We start with a patch element in the Antenna Toolbox library and directly modify the patch parameters to operate at 66 GHz. The code sample and patch structure (shown in Figure 6) are shown below.

p = patchMicrostrip; 
p.Length     =  0.49*lambda;
p.Width      =  1.5*0.49*lambda; 
p.Height     =  0.01*lambda;
p.GroundPlaneLength  =  lambda; 
p.GroundPlaneWidth   =  lambda;

Figure 6. Patch microstrip element.

We generate the pattern of the patch element in free space using the full wave EM solver in Antenna Toolbox where F0 = 66e9:

P _ isolated = pattern(p, F0); 
figure
pattern(p, F0);

Figure 7. Element pattern generated using a full wave EM solver in Antenna Toolbox.

Note that we modified the patch element parameters directly in the code above, but there is also a dedicated function in Antenna Toolbox that you can use to generate the parameters directly for any library element and frequency combination. In this example it would be:

p = design(patchMicrostrip,66e9)

Next, we build a uniform linear array (ULA), which serves as the subarray in this example. We then create a full array based on a collection of multiple subarrays. From the code shown above, we generate the pattern, P_isolated, for each element in the subarray. P_isolated is defined as a pattern across a range of azimuth and elevation angles.

We model an 8x1 element uniform linear array, where each element has a pattern response from the patch element. Eight subarrays are then replicated to form an 8x8 array using the MATLAB code shown below. Note that the taper for the elements in each subarray can be applied directly within the subarray. Hamming weights are added to reduce the level of sidelobes in the resulting pattern.

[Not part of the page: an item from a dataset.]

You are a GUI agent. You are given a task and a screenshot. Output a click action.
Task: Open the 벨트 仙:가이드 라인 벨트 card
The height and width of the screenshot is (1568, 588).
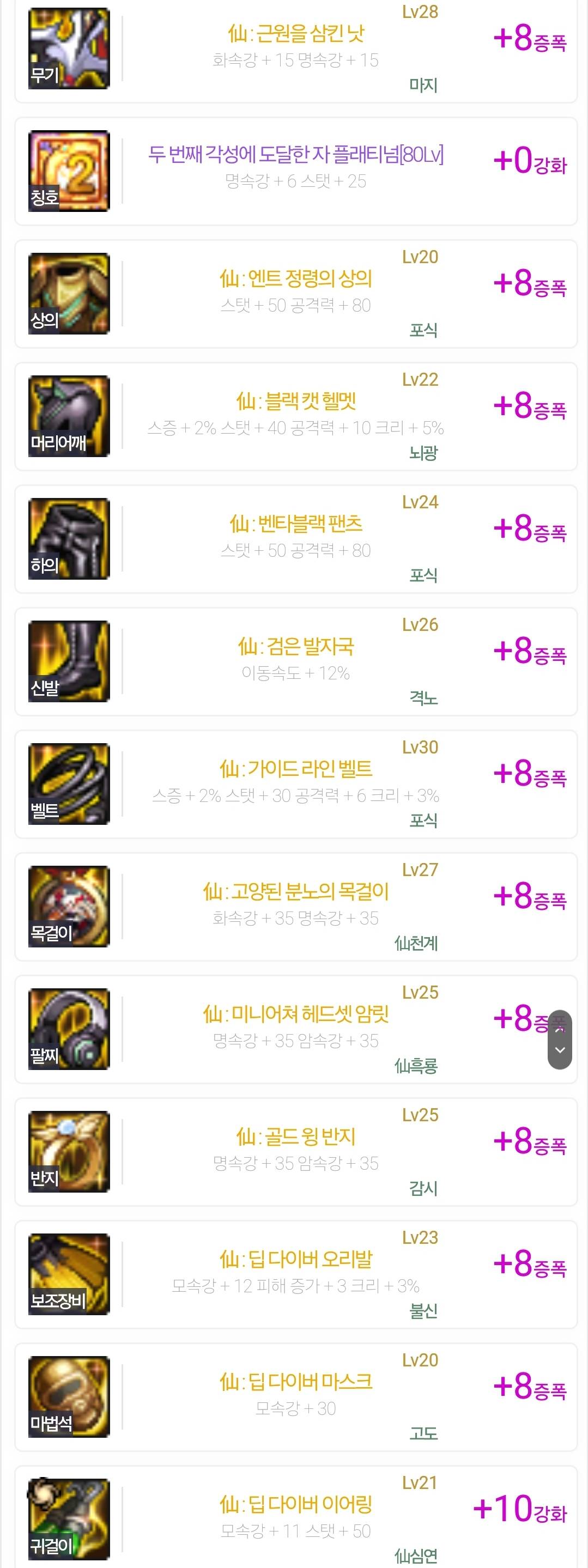pyautogui.click(x=296, y=784)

%% Definition of custom antenna element for phased .ULA arrays
patchElement = phased.CustomAntennaElement;
patchElement.AzimuthAngles = (-180:5:180);
patchElement.ElevationAngles = (-90:5:90);
patchElement.RadiationPattern = P _ isolated;

%Phased array design using pattern superposition of the isolated element

numElementsA = 8; % number antenna element in each subarray
numElementsS = 8; % number of subarrays in an array
% subarray design (patches stacked vertically)
sULA = phased.ULA('NumElements',numElementsA,...
	    'Element',patchElement,...
	    'ElementSpacing', lambda/Spacing,... 
	    'ArrayAxis','z','Taper', hamming(8));
% array design (subarrays stacked horizontally)
aURA = phased.ReplicatedSubarray('Subarray',sULA,...
	    'GridSize',[1 numElementsS],...
	    'SubarraySteering','Phase',...
		'PhaseShifterFrequency', F0,...
	    'GridSpacing', lambda/Spacing);

Phased Array System Toolbox makes it easy to build a large array by replicating subarrays using the phased.ReplicatedSubarray System object, as shown in the code above. The resulting array structure can be visualized as follows, where each subarray (8 elements x 1 subarray) is shown on the left of Figure 8. The full array (1 subarray replicated in 8 columns) is shown on the right.

Figure 8. 8x1 ULA subarray and corresponding full array.

The full array is shown in Figure 9.

Figure 9. Corresponding full array.

From the hybrid beamforming perspective, you can pass each of the signals that drive elements within the 8x1 array through a phase shifter for steering in the elevation plane. We show how this can be modeled in the RF domain in the following section. In addition, each of the signals that feed the eight subarrays can be controlled via digital beamforming techniques to steer the beam in the azimuth direction.

The resulting beam pattern for this array configuration, which has been calculated using superposition, is shown in Figure 10. With this combination of RF and digital beamforming, you can achieve more granularity in the steering angle in the azimuth direction. Figure 11 provides a comparison of the subarray pattern computed with superposition and Method of Moments.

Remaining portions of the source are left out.